#### What is needed
Exact copy, no pictures: every line from the one that contains "At what coordinates" through the end of the data below, and nothing else.

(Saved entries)
[Start of section]

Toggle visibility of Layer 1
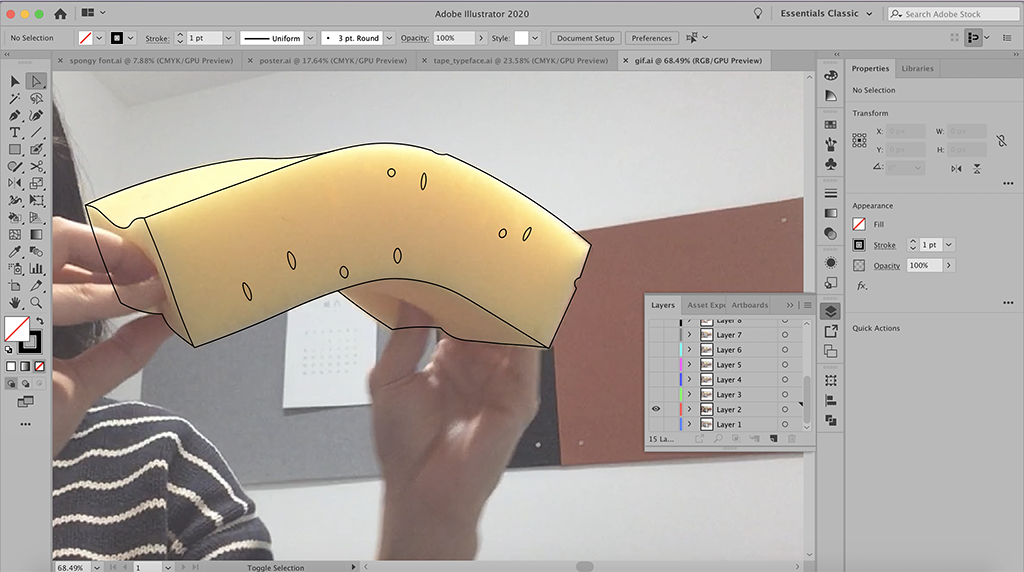This screenshot has width=1024, height=572. click(x=656, y=424)
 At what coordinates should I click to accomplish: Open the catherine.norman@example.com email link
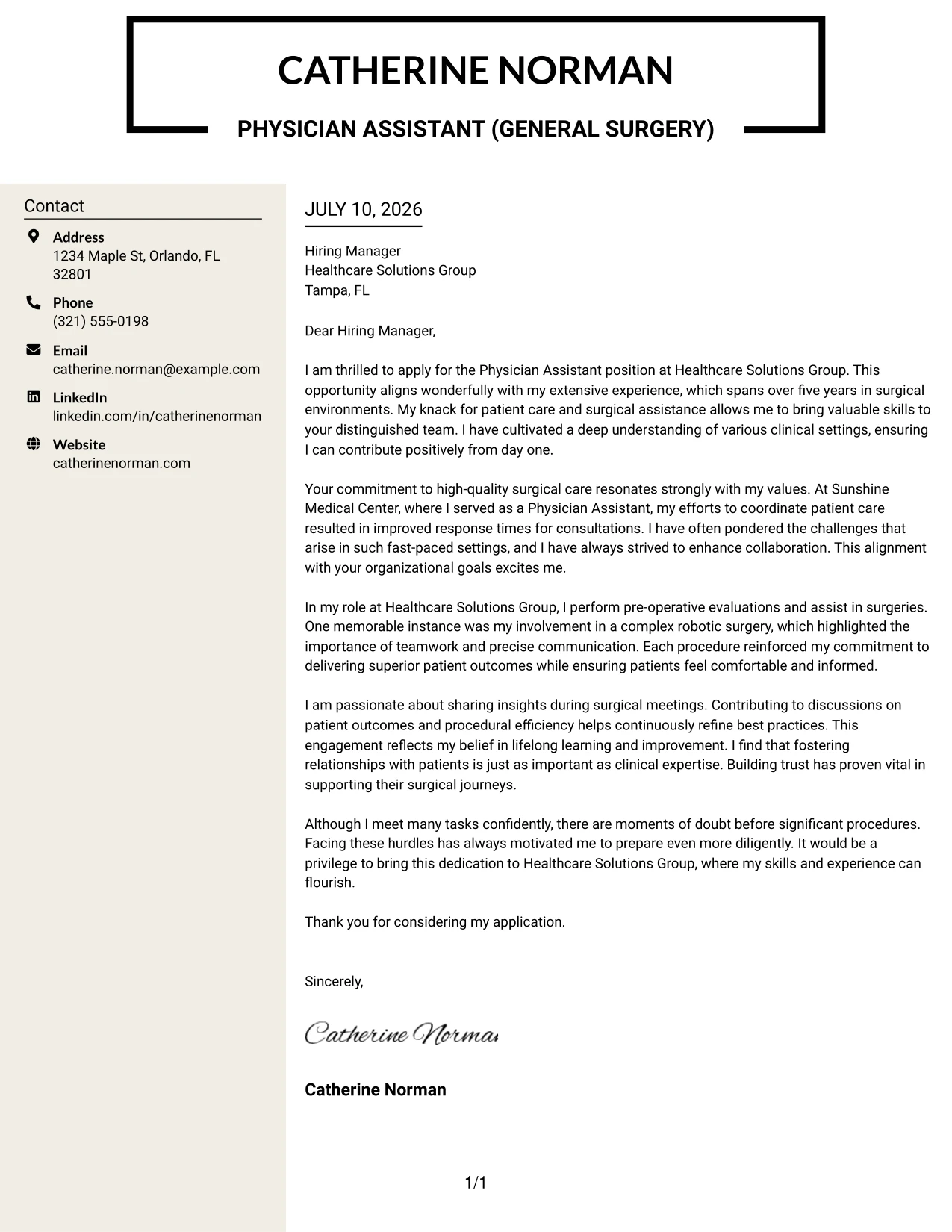(x=156, y=369)
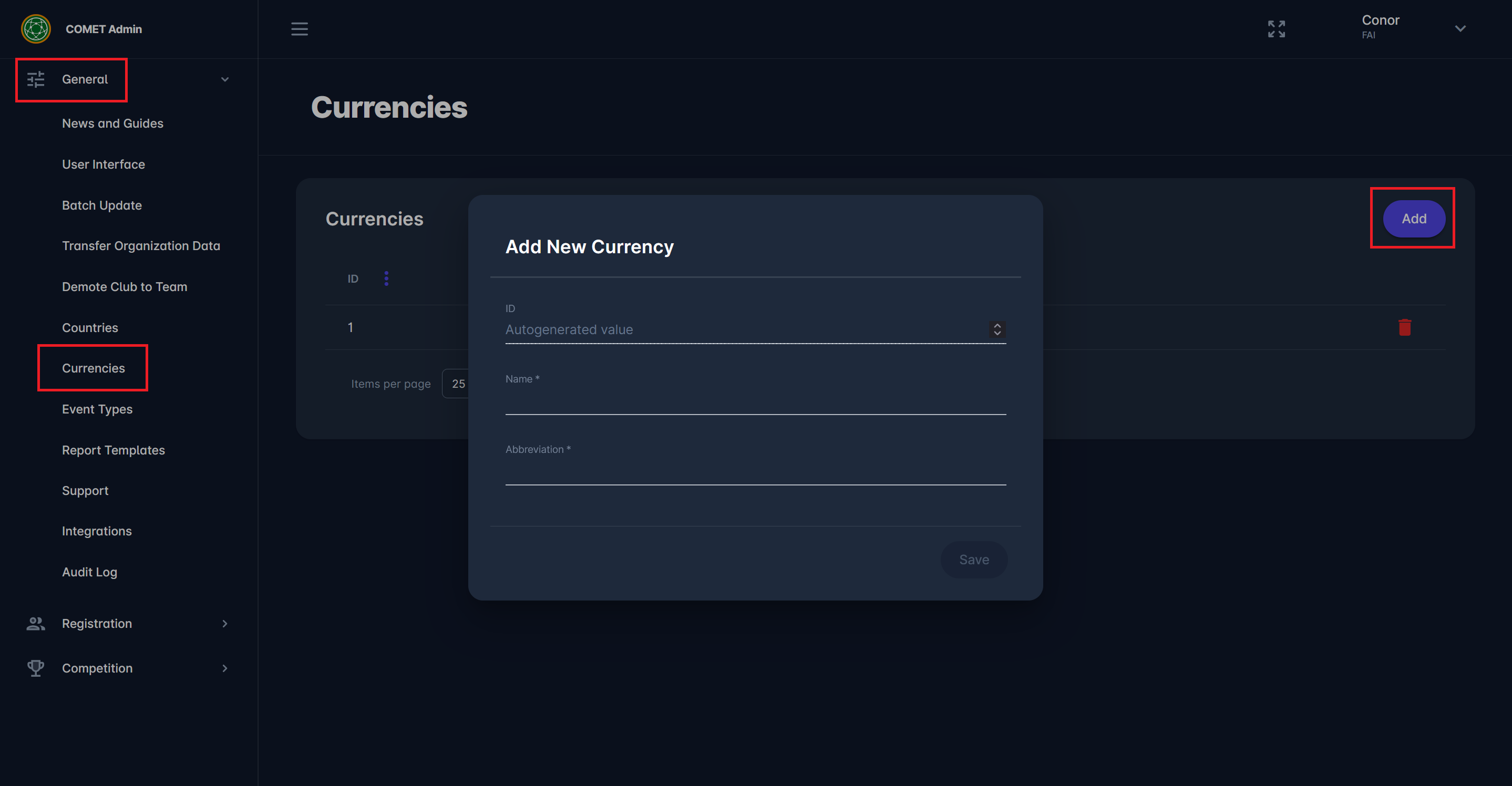Open the Audit Log page
The width and height of the screenshot is (1512, 786).
(x=89, y=572)
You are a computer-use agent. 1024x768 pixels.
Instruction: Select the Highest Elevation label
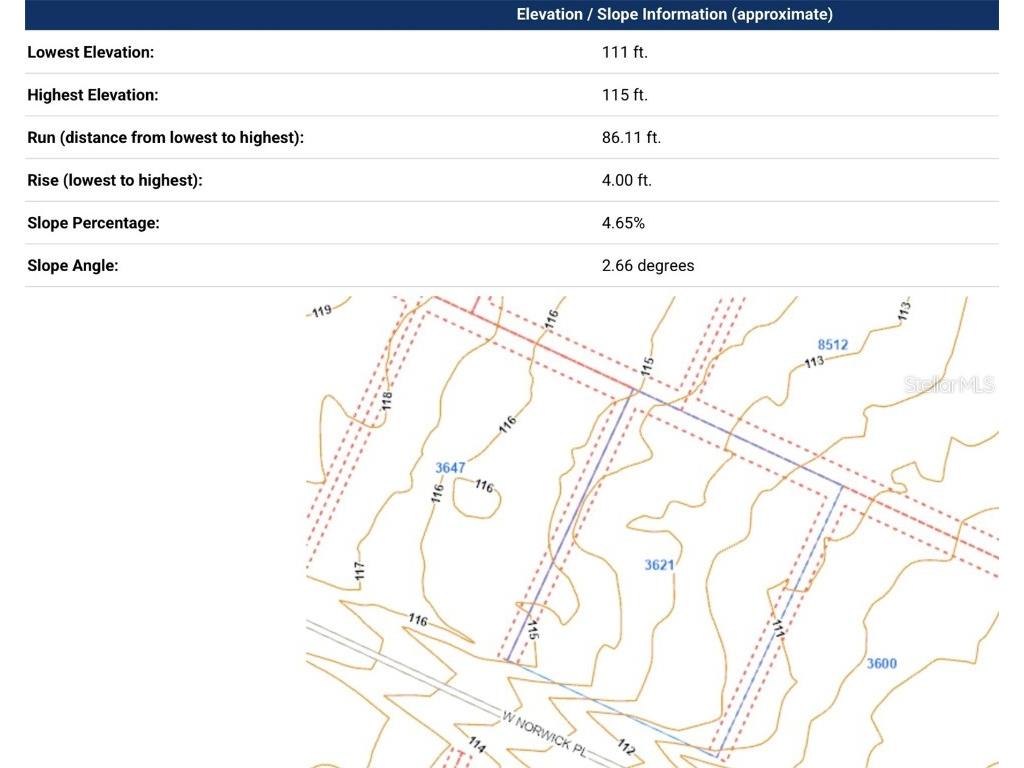pyautogui.click(x=93, y=95)
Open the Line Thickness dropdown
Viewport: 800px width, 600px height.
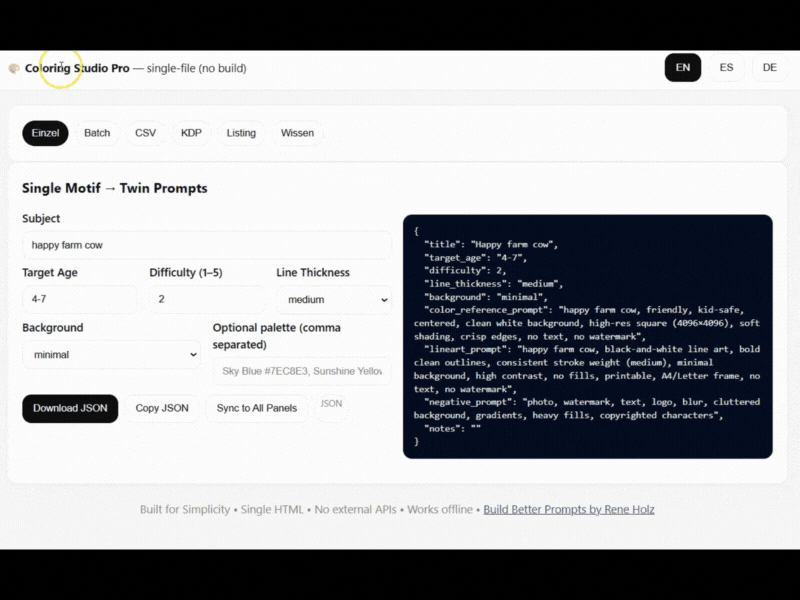click(333, 299)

[End of section]

#### Response box
 At what coordinates should I click to accomplish: Open the catherine.norman@example.com email link
(x=156, y=369)
Open the Audit Log page
The width and height of the screenshot is (1512, 786).
(x=89, y=572)
You are a computer-use agent. 1024x768 pixels.
Instruction: Select the Highest Elevation label
pyautogui.click(x=93, y=95)
Open the Line Thickness dropdown
Viewport: 800px width, 600px height.
click(333, 299)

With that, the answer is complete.